McNamara and other modular builders said the best way to convince people about the quality of their products is to see them.

Last week, Rivas welcomed eight modular Palisades property owners on a factory tour. Over the workers’ welding zaps and forklift beeps, the cover representative answered questions about the house. Almost all of them were about fire safety.

The tour ended within the cover model. I have purchased the ADULabella version. Cover’s home is styled with an updated mid-century modern architecture. This model had fire-resistant accent pine and a large sliding glass door on the outside. Ribas explained that over time the wood weathered from brown to gray, making it resistant to termites.

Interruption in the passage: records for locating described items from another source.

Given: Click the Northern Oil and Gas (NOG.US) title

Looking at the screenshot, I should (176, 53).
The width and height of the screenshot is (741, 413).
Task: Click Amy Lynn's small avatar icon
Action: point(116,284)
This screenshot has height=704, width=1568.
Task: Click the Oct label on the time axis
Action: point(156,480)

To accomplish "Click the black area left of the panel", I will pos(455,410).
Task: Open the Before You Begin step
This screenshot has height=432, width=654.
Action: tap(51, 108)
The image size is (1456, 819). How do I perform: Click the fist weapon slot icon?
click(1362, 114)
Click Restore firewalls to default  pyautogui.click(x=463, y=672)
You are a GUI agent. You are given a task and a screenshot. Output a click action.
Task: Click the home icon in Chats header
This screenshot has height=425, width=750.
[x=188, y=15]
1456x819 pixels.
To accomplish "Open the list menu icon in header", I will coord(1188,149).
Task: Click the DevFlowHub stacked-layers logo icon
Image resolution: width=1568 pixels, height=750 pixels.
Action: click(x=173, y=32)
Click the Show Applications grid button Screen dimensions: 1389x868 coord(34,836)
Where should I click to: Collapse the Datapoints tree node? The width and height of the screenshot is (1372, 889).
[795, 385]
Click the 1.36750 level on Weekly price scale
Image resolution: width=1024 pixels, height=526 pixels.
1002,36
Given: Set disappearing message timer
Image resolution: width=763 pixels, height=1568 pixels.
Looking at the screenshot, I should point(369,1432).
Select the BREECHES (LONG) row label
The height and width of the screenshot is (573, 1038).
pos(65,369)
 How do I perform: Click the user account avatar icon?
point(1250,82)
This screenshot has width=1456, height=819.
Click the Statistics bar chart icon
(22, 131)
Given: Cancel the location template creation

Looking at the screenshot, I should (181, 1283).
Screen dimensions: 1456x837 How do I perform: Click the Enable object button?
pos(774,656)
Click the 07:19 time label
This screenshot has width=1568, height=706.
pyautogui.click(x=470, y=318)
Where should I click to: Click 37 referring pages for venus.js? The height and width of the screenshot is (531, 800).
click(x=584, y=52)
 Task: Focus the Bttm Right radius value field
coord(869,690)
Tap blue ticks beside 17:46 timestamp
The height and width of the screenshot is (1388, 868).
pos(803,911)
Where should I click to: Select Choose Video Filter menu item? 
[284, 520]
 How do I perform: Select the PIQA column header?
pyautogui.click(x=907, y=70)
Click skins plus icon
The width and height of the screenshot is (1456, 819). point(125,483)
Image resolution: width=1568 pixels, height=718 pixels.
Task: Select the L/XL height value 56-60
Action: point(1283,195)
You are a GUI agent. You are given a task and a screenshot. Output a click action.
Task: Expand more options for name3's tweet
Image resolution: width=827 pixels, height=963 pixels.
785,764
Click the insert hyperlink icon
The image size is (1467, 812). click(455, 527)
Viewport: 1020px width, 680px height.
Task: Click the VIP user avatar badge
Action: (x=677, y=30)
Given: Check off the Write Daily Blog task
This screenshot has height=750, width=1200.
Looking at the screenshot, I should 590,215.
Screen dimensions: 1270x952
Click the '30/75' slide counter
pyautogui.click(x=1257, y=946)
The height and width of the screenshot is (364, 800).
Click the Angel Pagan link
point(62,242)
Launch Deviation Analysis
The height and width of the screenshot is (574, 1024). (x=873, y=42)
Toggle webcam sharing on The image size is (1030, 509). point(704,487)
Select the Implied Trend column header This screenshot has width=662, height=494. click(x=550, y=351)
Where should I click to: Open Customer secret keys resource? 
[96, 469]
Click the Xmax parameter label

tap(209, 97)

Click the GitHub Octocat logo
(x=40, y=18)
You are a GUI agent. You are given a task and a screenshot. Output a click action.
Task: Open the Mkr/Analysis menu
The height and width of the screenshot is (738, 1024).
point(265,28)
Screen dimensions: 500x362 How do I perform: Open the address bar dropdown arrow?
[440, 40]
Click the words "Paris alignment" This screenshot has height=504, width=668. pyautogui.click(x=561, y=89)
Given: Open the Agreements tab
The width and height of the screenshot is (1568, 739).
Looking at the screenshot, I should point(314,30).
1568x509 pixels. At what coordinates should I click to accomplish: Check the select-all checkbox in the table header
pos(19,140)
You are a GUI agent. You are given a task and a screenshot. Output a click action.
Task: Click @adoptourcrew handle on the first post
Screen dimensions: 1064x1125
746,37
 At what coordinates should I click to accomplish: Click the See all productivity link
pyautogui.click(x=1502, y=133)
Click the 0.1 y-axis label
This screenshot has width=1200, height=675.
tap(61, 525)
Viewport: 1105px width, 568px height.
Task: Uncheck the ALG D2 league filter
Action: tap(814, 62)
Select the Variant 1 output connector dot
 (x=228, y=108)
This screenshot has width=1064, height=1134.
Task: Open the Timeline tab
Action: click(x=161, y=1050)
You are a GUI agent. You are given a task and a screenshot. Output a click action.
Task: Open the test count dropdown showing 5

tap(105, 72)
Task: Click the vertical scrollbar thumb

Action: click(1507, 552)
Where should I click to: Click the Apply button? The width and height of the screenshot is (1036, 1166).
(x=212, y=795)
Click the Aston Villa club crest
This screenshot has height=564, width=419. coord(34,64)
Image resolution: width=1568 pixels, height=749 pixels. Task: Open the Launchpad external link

“After everything we saw and experienced, I had completely forgotten terms,” ​​replied Mychal Wilson, who had toured for his neighbors.

Wilson then said he was impressed by the design of the cover and the possibility that his teenage son could return more quickly so that he could finish his high school days with Pallisard. He considers modular construction to be “a future way of reconstructing disasters, particularly in the case of disaster reconstruction.”

Still, Wilson and his wife are taking their time.

The Samara XL Modular House will be lowered into place on the Culver City project site in March. Steadfast LA will donate the same model to low- and middle-income wildfire victims.

(Myung J. Chun/Los Angeles Times)

“Part of the process is making informed decisions, so there’s no regrets in 10 years,” said lawyer Wilson. “The buyer cannot regret it.”

The price and size of the cover house vary. The company’s panelized construction allows for multiple combinations that can be adjusted to individual properties and preferences, and is part of the way the cover fights the perception that all modularities look the same, Rivas said. The 570-square-foot ADU costs range from $350,000 to $430,000 plus permit fees. The company’s largest model, the three-bedroom, two-storey, 2,680-square-foot garage, costs between $1.5 million and $1.9 million.

Labella is most looking forward to returning to the routine she worshiped. Living in the village of Pallisard, she walked to the grocery store and the YMCA, and was able to gather along the bluff with friends to watch the sunset.

“It’ll take a while for that to happen again,” she said. “But I like to think maybe I’m ahead of the game.”